I've been volunteering at the local high school lately, fulfilling my teaching “fix” since I've been away from the classroom for a few years. It's also the perfect research lab. A massive Petri dish of little teen organisms for me to observe, question, and prod. Not only are the kids really entertaining, but they've helped me a ton with character development.
The question I posed to them today was this:
WHAT WOULD YOU DO IF YOU KNEW YOU HAD A YEAR TO LIVE? Specifically, a year to live relatively healthy before a degenerative disease quickly takes over your body and mind. (It is the central problem in my new YA book…don't steal my idea!)
The answers were funny, insightful, scary and surprising. The Creative Writing teacher allowed me to work with two different periods of his class (Thanks, Mr. Huttle!!) so I got about 40 different answers and some lively discussion. Initially, almost every student said he/she would be adventurous, take major risks (including breaking the law), and do things he/she had never dreamed of before. Most also agreed that they would quit school and spend lots of time with friends. However, the
majority also said that they would not tell friends or boyfriends/ girlfriends about this predicament for fear of becoming a “charity case”.
The first answers ranged from “robbing a bank” to “stealing a Ferrari” to “seeking revenge on everyone who has done me wrong” and “eating human flesh”. (I swear I did not make that up!) As reality set in, and the deviant behavior impulses simmered down, they started realizing that they didn't want to waste time in jail or hating or hurting other people. Answers mellowed to things like “taking lots of mushrooms or other hallucinogenic drugs”, “road tripping with buddies”, “changing everything about myself…how I dress, how I act” and “reaching out to people I wouldn't normally talk to”.

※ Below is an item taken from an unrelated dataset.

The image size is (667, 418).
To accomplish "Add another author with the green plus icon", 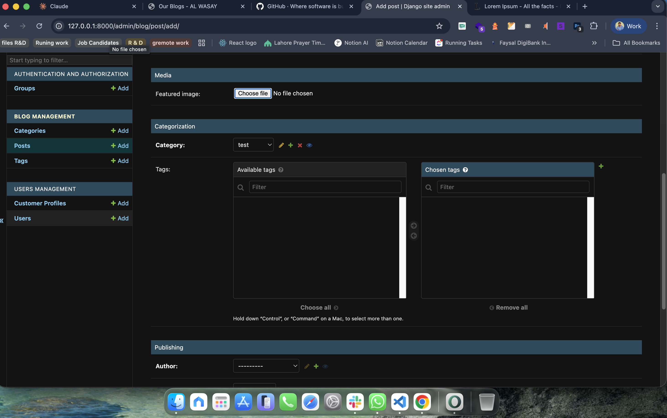I will 316,366.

As the discussions wound down, different ideas started popping up. One student mentioned that his goal is to be remembered…to make a mark. Several others said they would love to volunteer with homeless or sick kids. Eventually, almost everyone agreed that quitting school would also mean losing important social networks. Toward the end, answers
started getting more thoughtful and profound. Only then, after more than an hour of reflection and discussion, did students really contemplate and convey what's REALLY important to them.
As students left the room, I got several short summaries of what they concluded life is really about…spending time with family (which had previously not come up once), praying/finding religion, touching the lives of others, doing random good deeds.
Ahh…I feel much better now. My Ferrari's safe. My flesh is safe.
All is right with the youth of today!